Pick up the GNU make jobserver crash thread below, after its last sentence, and continue it in the same voice.

PROVIDED PASSAGE:
[Begin]
Re: INTERNAL: Exiting with 2 jobserver tokens available; should be 5!

2016-11-12 Thread Jaak Ristioja
On 11.11.2016 19:41, Jaak Ristioja wrote:
> On 10.11.2016 09:55, Jaak Ristioja wrote:
>> On 09.11.2016 22:58, Paul Smith wrote:
>>> On Wed, 2016-11-09 at 22:42 +0200, Jaak Ristioja wrote:
 I have no ARM experience myself. I don't even know where to look for
 ABI
 documentation. This is the best I can currently get from the core:

 (gdb) thread apply all bt full

 Thread 1 (LWP 15210):
 #0  0x0d33b0bc in ?? ()
 No symbol table info available.
 #1  
 No symbol table info available.
 #2  0x64a2a8b0 in strlen () from /lib/libc.so.6
 No symbol table info available.
 #3  0x0d340370 in concat ()
 No symbol table info available.
 #4  0x0d680d34 in ?? ()
 No symbol table info available.
 Backtrace stopped: previous frame identical to this frame (corrupt
 stack?)
>>>
>>> You won't need any ABI docs.  This is a good first step, but if you can
>>> rebuild GNU make with debugging (-g) and without optimization (-O0) you
>>> will hopefully get a much more interesting and useable core.  I'm
>>> assuming, although I'm not familiar with working on ARM.
>>>
>>> It looks like somewhere in the GNU make code we're passing an invalid
>>> pointer to strlen(); either NULL or pointing to invalid memory of some
>>> kind.
>>
>> After re-compiling make 4.2.1 with "-O0 -pipe -mcpu=cortex-a7
>> -mfpu=neon-vfpv4 -mfloat-abi=hard -ggdb" instead of the regular "-O2
>> -pipe -mcpu=cortex-a7 -mfpu=neon-vfpv4 -mfloat-abi=hard" I got:
>>
>> Thread 1 (LWP 20416):
>> #0  0x0c5cbd74 in child_error (child=0xbf78e700, exit_code=1900259124,
>> exit_sig=-1082595584, coredump=1900259184, ignored=0) at job.c:519
>> #1  0x0c5cbd8e in child_handler (sig=1935828325) at job.c:537
>> #2  0x0008 in ?? ()
>> Backtrace stopped: previous frame identical to this frame (corrupt stack?)
>>
>> Which looks even more weird. I'm not even sure its the same crash.
>> Something seriously seems to corrupt the stack in both cases. As far as
>> I can tell, child_handler() does not call child_error() directly or
>> indirectly.
[End]
COLLECTED MATERIAL:
[Begin]
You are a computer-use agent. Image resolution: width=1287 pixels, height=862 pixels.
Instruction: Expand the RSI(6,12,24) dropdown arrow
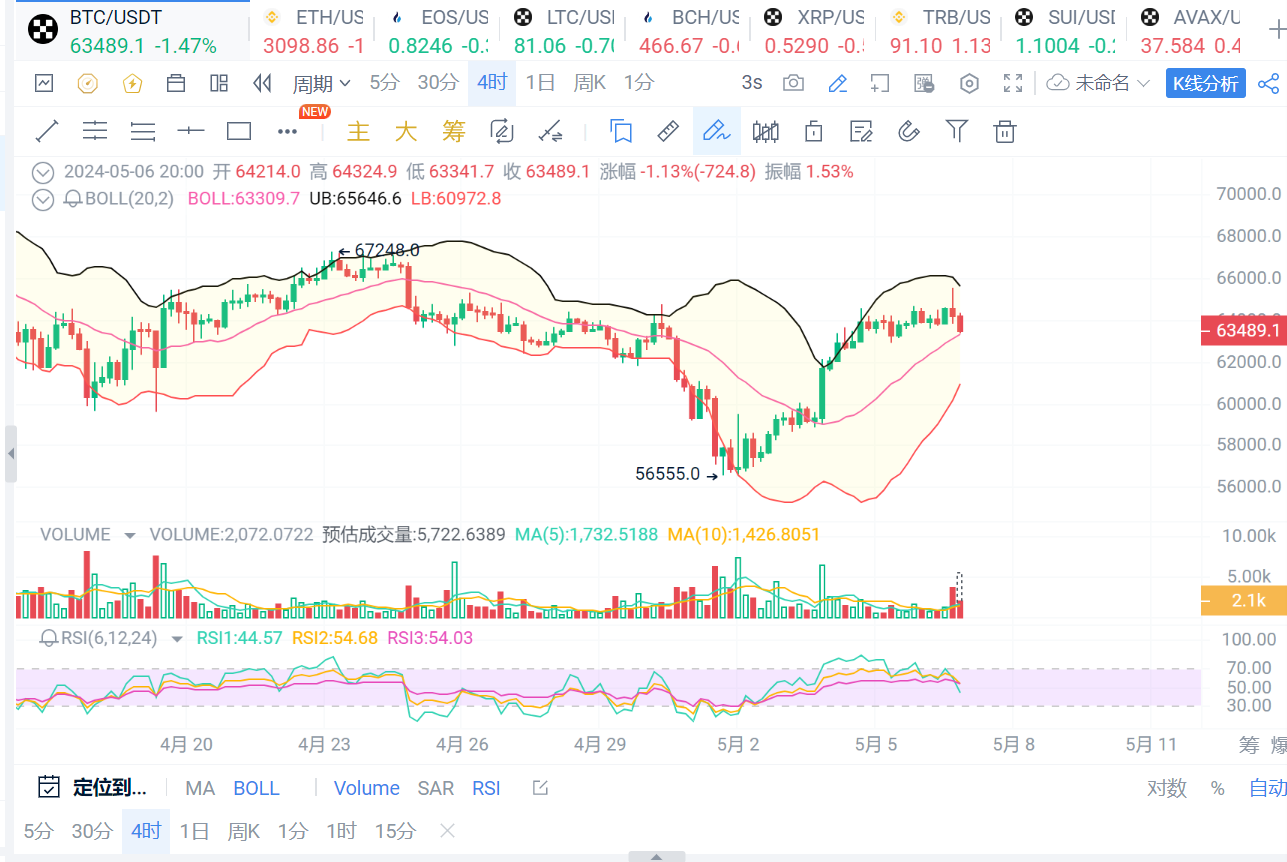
[End]
ANSWER TO THE EXERCISE:
> 
> After examining about 10 more core files, these all point to job.c:519
> and job.c:537, similarly to the above:
> 
>   #0  0x00c2bd74 in child_error (child=0x0, exit_code=0, exit_sig=0,
> coredump=0, ignored=0) at job.c:519
>   pre = 0x0
>   post = 0x0
>   dump = 0x0
>   f = 0x0
>   flocp = 0x0
>   nm = 0x0
>   l = 0
>   #1  0x00c2bd8e in child_handler (sig=0) at job.c:537
>   No locals.
>   #2  0x00c67cc0 in ?? ()
>   No symbol table info available.
>   Backtrace stopped: previous frame identical to this frame (corrupt stack?)
> 
> Any ideas?

Looking at the code, job.c (and other source code files in GNU Make)
uses alloca (3) to allocate memory!? This is definitely looks like one
possible source for stack overflows! Quoting `man 3 alloca`:

BUGS:
There is no error indication if the stack frame cannot
be extended. (However, after a failed allocation, the
program is likely to receive a SIGSEGV signal if it
attempts to access the unallocated space.)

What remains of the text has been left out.